→ EXERCISE DETAILS: Your task is to write out all of the records once more, exactly.

(Saved entries)
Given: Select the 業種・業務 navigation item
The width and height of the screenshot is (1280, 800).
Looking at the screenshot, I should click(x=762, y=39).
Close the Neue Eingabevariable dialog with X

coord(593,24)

→ ANSWER:
Given: Select the 業種・業務 navigation item
The width and height of the screenshot is (1280, 800).
Looking at the screenshot, I should click(x=762, y=39).
Close the Neue Eingabevariable dialog with X

coord(593,24)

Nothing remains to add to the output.